*EXERCISE DATA*
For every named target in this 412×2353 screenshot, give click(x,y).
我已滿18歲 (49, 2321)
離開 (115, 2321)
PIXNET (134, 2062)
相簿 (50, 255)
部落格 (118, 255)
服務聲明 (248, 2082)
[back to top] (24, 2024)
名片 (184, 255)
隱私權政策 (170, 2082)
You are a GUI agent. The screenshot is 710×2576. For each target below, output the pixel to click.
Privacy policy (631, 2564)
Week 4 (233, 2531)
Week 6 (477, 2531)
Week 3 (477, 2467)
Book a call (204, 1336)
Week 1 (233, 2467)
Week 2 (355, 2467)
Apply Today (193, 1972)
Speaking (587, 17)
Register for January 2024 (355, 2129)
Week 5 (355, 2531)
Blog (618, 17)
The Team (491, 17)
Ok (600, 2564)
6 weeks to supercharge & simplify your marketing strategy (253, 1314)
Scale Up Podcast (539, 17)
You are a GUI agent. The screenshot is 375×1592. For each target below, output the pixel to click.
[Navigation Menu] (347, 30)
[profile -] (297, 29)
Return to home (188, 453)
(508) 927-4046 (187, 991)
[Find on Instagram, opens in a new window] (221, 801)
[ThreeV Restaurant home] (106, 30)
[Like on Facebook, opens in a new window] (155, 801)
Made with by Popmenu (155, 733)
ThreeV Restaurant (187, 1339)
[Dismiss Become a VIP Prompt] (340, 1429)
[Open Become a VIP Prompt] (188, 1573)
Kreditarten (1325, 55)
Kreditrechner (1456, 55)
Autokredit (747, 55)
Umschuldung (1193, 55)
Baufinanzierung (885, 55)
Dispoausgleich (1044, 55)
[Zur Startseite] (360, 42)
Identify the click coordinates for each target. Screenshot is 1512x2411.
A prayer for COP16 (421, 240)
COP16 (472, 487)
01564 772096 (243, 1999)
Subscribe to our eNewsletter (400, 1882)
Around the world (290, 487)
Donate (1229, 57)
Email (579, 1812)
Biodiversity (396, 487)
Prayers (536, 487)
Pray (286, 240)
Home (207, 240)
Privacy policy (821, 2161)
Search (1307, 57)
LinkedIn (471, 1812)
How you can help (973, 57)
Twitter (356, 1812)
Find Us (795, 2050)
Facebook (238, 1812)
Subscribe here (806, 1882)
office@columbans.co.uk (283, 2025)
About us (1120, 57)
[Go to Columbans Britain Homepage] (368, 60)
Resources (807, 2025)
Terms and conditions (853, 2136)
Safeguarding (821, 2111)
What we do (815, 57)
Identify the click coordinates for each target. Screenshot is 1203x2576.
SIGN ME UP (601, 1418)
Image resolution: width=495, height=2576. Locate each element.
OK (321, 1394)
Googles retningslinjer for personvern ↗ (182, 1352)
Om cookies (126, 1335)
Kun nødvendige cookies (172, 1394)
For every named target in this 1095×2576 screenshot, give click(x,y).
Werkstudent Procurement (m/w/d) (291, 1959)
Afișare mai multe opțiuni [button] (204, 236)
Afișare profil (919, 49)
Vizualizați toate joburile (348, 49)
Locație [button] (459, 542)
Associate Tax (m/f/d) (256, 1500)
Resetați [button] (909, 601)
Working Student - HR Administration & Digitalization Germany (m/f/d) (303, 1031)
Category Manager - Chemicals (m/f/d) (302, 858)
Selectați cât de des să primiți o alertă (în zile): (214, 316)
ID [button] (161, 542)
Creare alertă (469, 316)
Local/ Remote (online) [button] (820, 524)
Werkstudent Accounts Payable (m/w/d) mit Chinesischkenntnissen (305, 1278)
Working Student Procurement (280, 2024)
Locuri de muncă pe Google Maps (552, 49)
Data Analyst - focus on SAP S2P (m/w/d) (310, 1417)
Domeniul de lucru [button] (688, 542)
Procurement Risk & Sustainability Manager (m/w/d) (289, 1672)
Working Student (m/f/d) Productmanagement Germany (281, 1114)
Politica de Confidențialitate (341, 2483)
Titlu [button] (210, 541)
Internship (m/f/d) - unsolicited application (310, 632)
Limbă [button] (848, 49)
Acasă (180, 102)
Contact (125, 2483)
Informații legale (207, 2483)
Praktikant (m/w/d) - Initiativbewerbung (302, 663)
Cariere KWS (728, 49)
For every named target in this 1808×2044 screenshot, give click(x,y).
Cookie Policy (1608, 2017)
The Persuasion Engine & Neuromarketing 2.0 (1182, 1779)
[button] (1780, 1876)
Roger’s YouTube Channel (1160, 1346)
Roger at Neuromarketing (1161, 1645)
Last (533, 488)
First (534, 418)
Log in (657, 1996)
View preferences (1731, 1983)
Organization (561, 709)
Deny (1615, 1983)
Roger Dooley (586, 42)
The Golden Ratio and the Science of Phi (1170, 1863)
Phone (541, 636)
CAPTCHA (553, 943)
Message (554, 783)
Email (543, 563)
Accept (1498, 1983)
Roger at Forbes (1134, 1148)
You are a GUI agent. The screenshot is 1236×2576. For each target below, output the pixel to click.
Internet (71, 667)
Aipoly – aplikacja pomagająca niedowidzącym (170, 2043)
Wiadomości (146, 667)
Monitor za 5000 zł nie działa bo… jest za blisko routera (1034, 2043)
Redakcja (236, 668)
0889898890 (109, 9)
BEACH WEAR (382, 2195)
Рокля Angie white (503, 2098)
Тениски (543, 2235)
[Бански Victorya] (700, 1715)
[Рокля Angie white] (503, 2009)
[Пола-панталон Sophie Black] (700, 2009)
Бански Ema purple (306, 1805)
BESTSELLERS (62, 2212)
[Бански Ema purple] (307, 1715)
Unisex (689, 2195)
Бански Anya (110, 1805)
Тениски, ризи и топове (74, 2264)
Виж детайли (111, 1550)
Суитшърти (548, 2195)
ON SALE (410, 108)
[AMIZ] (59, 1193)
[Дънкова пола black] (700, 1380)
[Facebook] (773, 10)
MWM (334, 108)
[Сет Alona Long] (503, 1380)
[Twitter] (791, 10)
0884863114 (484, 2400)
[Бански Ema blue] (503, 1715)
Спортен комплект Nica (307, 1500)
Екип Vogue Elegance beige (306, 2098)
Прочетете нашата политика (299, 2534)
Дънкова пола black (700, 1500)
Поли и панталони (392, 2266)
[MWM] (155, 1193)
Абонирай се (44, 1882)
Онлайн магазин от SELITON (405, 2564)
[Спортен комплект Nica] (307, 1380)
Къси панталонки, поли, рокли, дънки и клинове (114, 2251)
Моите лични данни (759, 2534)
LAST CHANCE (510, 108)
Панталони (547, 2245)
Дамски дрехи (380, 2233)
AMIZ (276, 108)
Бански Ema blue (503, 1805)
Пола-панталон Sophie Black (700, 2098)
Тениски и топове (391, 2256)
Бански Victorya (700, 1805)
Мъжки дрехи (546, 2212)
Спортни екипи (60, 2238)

*PROBLEM*
Take the line above containing "[Go to Columbans Britain Homepage] (368, 60)", the line containing "Werkstudent Procurement (m/w/d) (291, 1959)", and all lines in between, and copy them exactly without anything else.

*RESULT FOR THIS EXERCISE*
[Go to Columbans Britain Homepage] (368, 60)
Resources (807, 2025)
Terms and conditions (853, 2136)
Safeguarding (821, 2111)
What we do (815, 57)
Identify the click coordinates for each target. Screenshot is 1203x2576.
SIGN ME UP (601, 1418)
Image resolution: width=495, height=2576. Locate each element.
OK (321, 1394)
Googles retningslinjer for personvern ↗ (182, 1352)
Om cookies (126, 1335)
Kun nødvendige cookies (172, 1394)
For every named target in this 1095×2576 screenshot, give click(x,y).
Werkstudent Procurement (m/w/d) (291, 1959)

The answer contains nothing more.